• The data
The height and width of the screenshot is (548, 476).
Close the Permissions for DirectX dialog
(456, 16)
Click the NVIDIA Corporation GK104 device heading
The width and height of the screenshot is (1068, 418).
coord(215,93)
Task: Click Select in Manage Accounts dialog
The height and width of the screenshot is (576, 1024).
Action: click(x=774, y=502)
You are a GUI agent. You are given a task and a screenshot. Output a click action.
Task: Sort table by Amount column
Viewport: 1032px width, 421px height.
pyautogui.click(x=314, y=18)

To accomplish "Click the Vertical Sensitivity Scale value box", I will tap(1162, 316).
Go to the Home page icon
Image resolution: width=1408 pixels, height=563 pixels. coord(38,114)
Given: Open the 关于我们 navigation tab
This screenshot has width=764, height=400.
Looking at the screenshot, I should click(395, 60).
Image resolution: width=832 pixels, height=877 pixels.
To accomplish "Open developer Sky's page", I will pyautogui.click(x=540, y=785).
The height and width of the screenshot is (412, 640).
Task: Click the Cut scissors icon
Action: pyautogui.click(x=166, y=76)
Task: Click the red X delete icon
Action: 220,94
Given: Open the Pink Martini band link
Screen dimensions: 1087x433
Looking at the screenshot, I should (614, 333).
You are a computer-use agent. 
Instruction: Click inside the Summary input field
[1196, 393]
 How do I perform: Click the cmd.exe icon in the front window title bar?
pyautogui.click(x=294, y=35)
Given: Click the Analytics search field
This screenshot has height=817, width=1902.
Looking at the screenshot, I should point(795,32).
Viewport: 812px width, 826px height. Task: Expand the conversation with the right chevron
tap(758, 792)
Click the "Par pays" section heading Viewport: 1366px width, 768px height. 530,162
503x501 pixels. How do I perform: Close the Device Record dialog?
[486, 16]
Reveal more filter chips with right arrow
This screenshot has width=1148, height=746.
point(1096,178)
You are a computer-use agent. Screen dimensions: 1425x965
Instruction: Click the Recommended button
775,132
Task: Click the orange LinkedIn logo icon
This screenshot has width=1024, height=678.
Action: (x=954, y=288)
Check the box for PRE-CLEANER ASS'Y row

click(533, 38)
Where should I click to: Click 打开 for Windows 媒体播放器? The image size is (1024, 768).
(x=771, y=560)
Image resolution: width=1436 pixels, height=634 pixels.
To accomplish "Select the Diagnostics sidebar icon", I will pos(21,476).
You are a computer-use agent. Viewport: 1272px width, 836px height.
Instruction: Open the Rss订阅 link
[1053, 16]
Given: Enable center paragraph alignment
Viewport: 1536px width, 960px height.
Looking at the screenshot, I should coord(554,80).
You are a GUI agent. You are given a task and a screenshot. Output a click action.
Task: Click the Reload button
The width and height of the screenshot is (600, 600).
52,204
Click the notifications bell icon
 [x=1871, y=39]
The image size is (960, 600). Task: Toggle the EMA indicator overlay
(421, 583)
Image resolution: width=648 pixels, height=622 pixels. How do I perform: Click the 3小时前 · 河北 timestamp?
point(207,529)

• Assigned task
Reproduce the entire listing so that it matches the original in every line.

• Exercise solution
The height and width of the screenshot is (548, 476).
Close the Permissions for DirectX dialog
(456, 16)
Click the NVIDIA Corporation GK104 device heading
The width and height of the screenshot is (1068, 418).
coord(215,93)
Task: Click Select in Manage Accounts dialog
The height and width of the screenshot is (576, 1024).
Action: click(x=774, y=502)
You are a GUI agent. You are given a task and a screenshot. Output a click action.
Task: Sort table by Amount column
Viewport: 1032px width, 421px height.
pyautogui.click(x=314, y=18)

To accomplish "Click the Vertical Sensitivity Scale value box", I will tap(1162, 316).
Go to the Home page icon
Image resolution: width=1408 pixels, height=563 pixels. coord(38,114)
Given: Open the 关于我们 navigation tab
This screenshot has width=764, height=400.
Looking at the screenshot, I should click(395, 60).
Image resolution: width=832 pixels, height=877 pixels.
To accomplish "Open developer Sky's page", I will pyautogui.click(x=540, y=785).
The height and width of the screenshot is (412, 640).
Task: Click the Cut scissors icon
Action: pyautogui.click(x=166, y=76)
Task: Click the red X delete icon
Action: 220,94
Given: Open the Pink Martini band link
Screen dimensions: 1087x433
Looking at the screenshot, I should (614, 333).
You are a computer-use agent. 
Instruction: Click inside the Summary input field
[1196, 393]
 How do I perform: Click the cmd.exe icon in the front window title bar?
pyautogui.click(x=294, y=35)
Given: Click the Analytics search field
This screenshot has height=817, width=1902.
Looking at the screenshot, I should point(795,32).
Viewport: 812px width, 826px height. Task: Expand the conversation with the right chevron
tap(758, 792)
Click the "Par pays" section heading Viewport: 1366px width, 768px height. 530,162
503x501 pixels. How do I perform: Close the Device Record dialog?
[486, 16]
Reveal more filter chips with right arrow
This screenshot has width=1148, height=746.
point(1096,178)
You are a computer-use agent. Screen dimensions: 1425x965
Instruction: Click the Recommended button
775,132
Task: Click the orange LinkedIn logo icon
This screenshot has width=1024, height=678.
Action: (x=954, y=288)
Check the box for PRE-CLEANER ASS'Y row

click(533, 38)
Where should I click to: Click 打开 for Windows 媒体播放器? The image size is (1024, 768).
(x=771, y=560)
Image resolution: width=1436 pixels, height=634 pixels.
To accomplish "Select the Diagnostics sidebar icon", I will pos(21,476).
You are a computer-use agent. Viewport: 1272px width, 836px height.
Instruction: Open the Rss订阅 link
[1053, 16]
Given: Enable center paragraph alignment
Viewport: 1536px width, 960px height.
Looking at the screenshot, I should coord(554,80).
You are a GUI agent. You are given a task and a screenshot. Output a click action.
Task: Click the Reload button
The width and height of the screenshot is (600, 600).
52,204
Click the notifications bell icon
 [x=1871, y=39]
The image size is (960, 600). Task: Toggle the EMA indicator overlay
(421, 583)
Image resolution: width=648 pixels, height=622 pixels. How do I perform: Click the 3小时前 · 河北 timestamp?
point(207,529)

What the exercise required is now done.